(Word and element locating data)
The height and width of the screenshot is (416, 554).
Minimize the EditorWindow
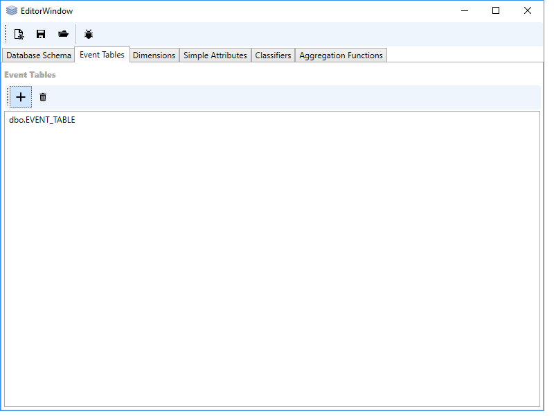[x=464, y=10]
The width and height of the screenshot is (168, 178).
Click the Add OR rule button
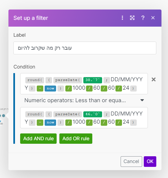[x=76, y=139]
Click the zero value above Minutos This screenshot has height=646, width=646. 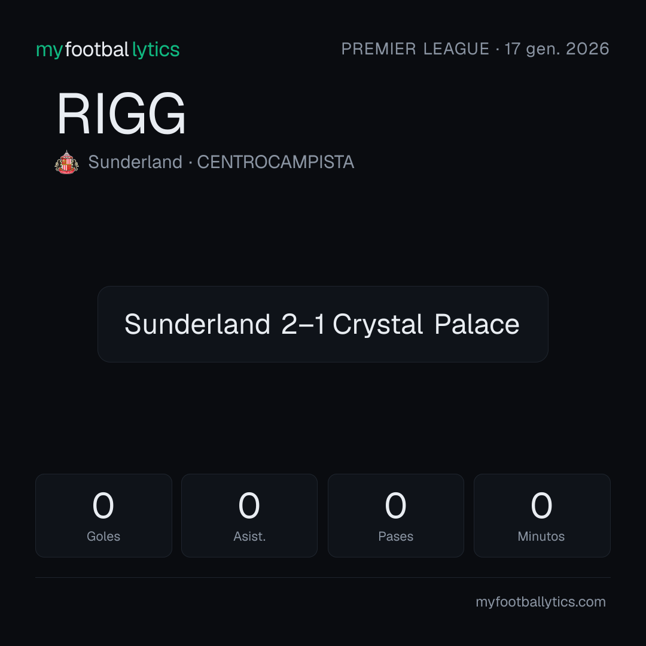(x=541, y=505)
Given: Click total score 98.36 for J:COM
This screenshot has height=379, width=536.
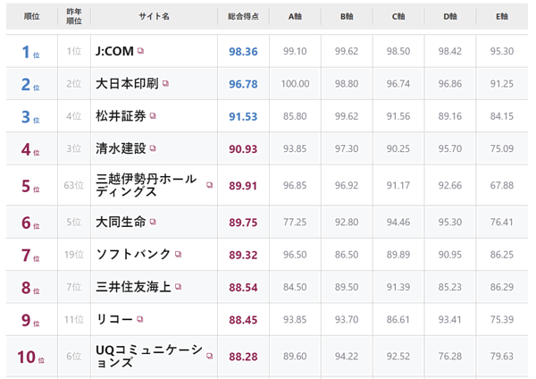Looking at the screenshot, I should [x=243, y=52].
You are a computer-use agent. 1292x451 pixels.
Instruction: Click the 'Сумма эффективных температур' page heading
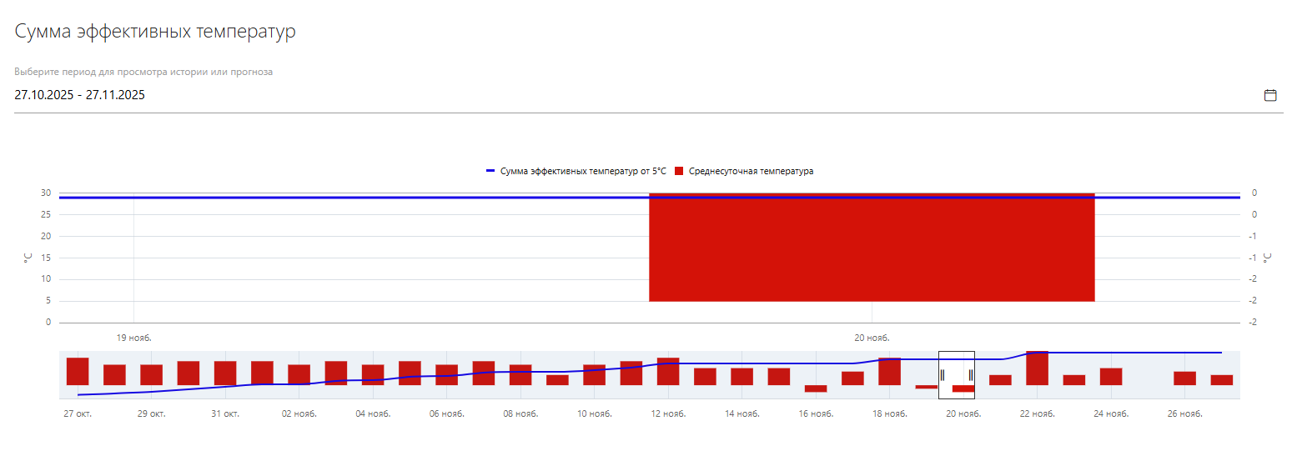(155, 33)
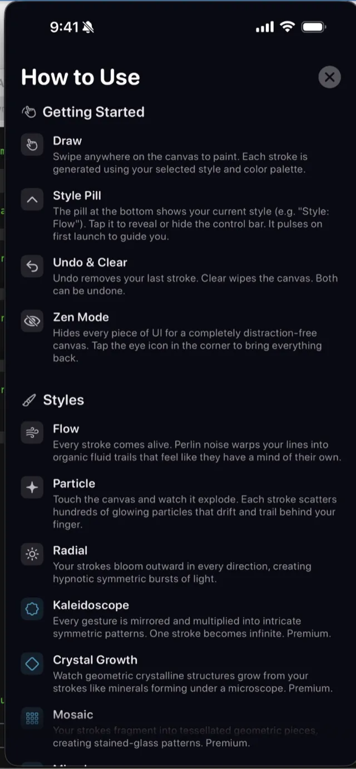Select the Zen Mode heading text
This screenshot has width=356, height=769.
coord(81,317)

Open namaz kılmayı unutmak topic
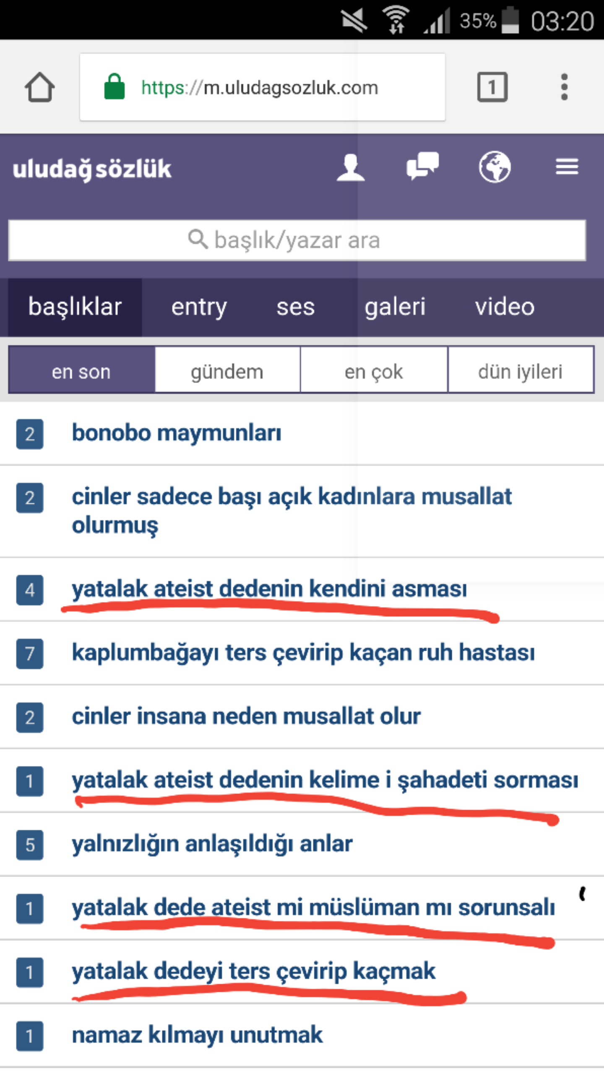coord(197,1035)
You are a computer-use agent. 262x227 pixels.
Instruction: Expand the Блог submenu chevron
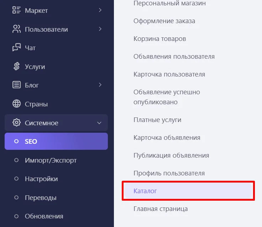pos(100,85)

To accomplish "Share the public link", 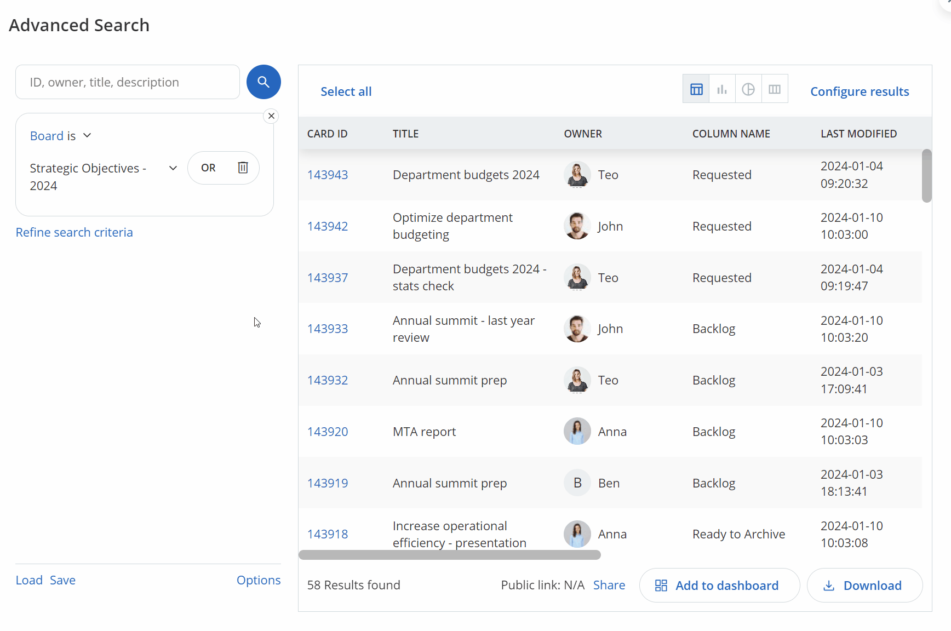I will coord(609,584).
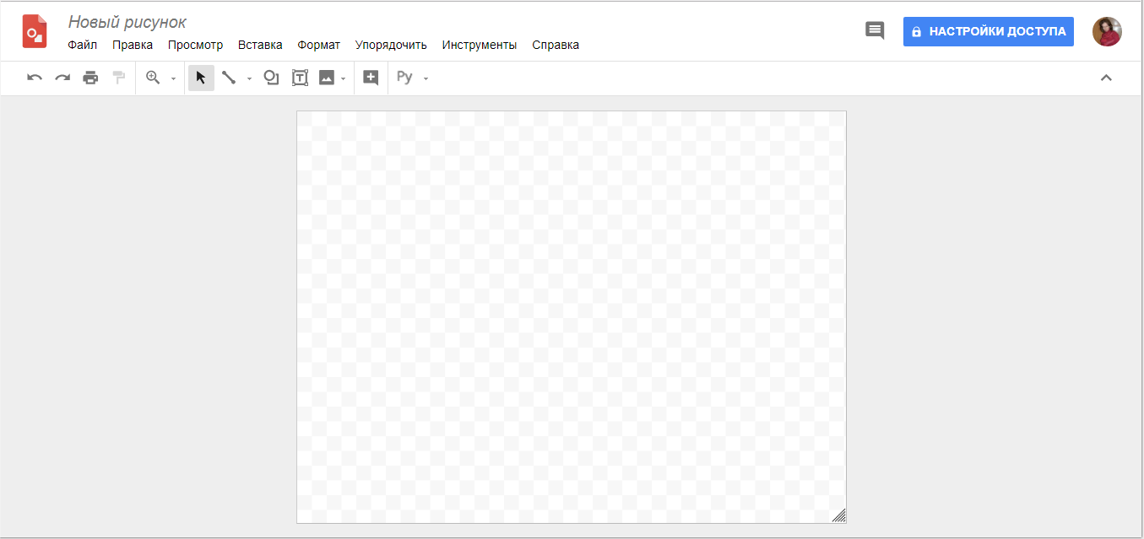The image size is (1144, 539).
Task: Select the Shape tool
Action: 271,77
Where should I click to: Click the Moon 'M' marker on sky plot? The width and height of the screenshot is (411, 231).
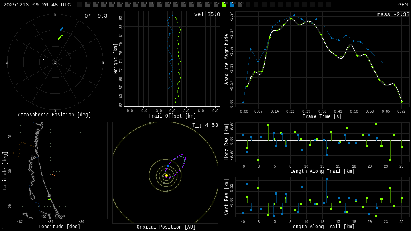pyautogui.click(x=79, y=79)
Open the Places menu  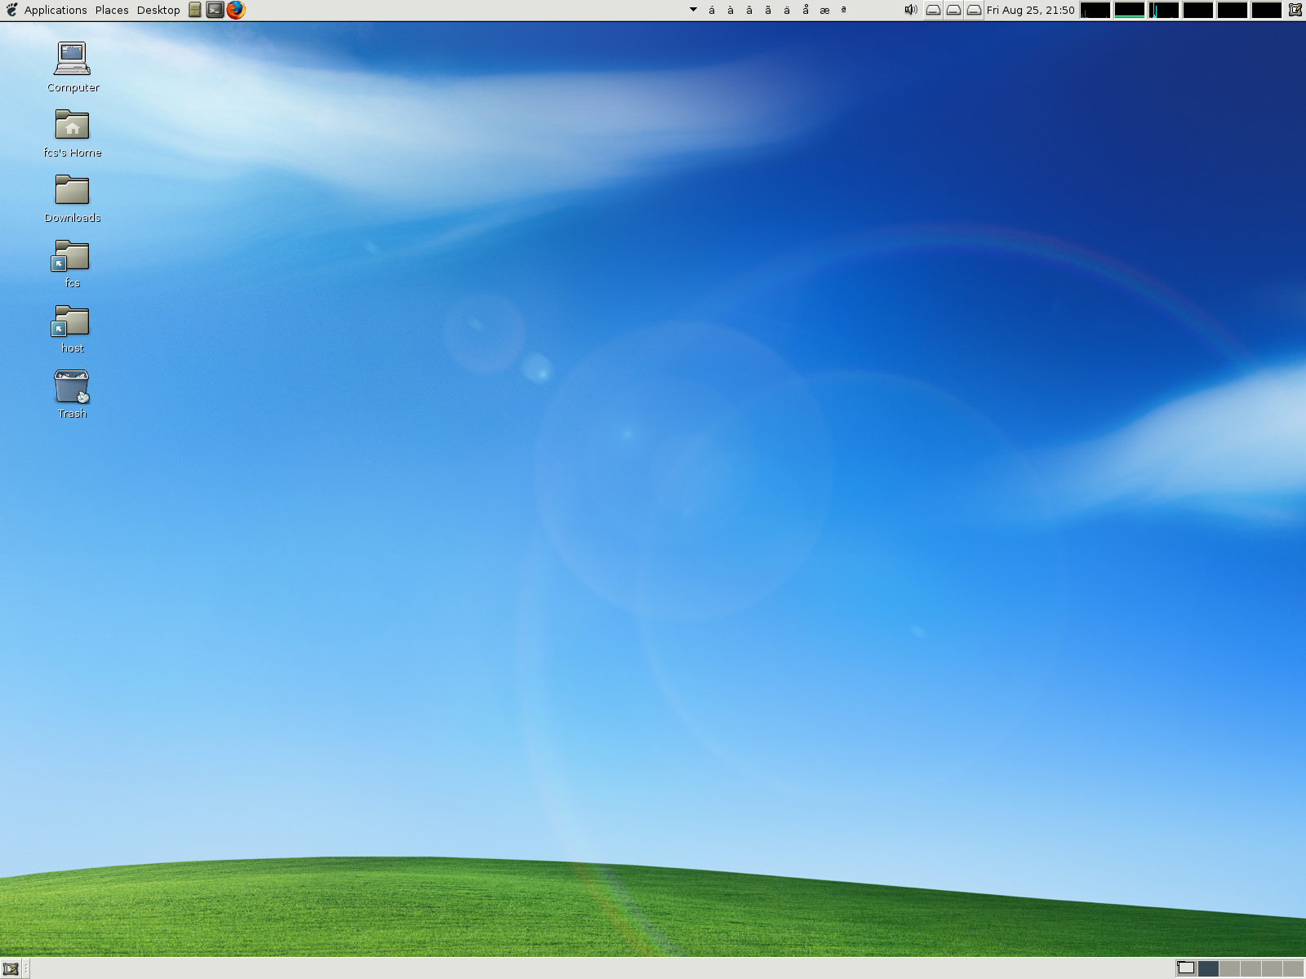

SET EXERCISE:
Rewrite the lines above, from the one containing "Given: Click total score 98.36 for J:COM" through the one containing "pos(100,85)", inclusive, with "Instruction" replaced by "Command" and all else unchanged. Leave out the pictures.

SOLVED PROBLEM:
Given: Click total score 98.36 for J:COM
This screenshot has height=379, width=536.
Looking at the screenshot, I should [x=243, y=52].
You are a computer-use agent. 1292x451 pixels.
Command: Click the 'Сумма эффективных температур' page heading
(155, 33)
Select the Zen Mode heading text
This screenshot has width=356, height=769.
coord(81,317)

Open namaz kılmayı unutmak topic
coord(197,1035)
You are a computer-use agent. 262x227 pixels.
Command: Expand the Блог submenu chevron
pos(100,85)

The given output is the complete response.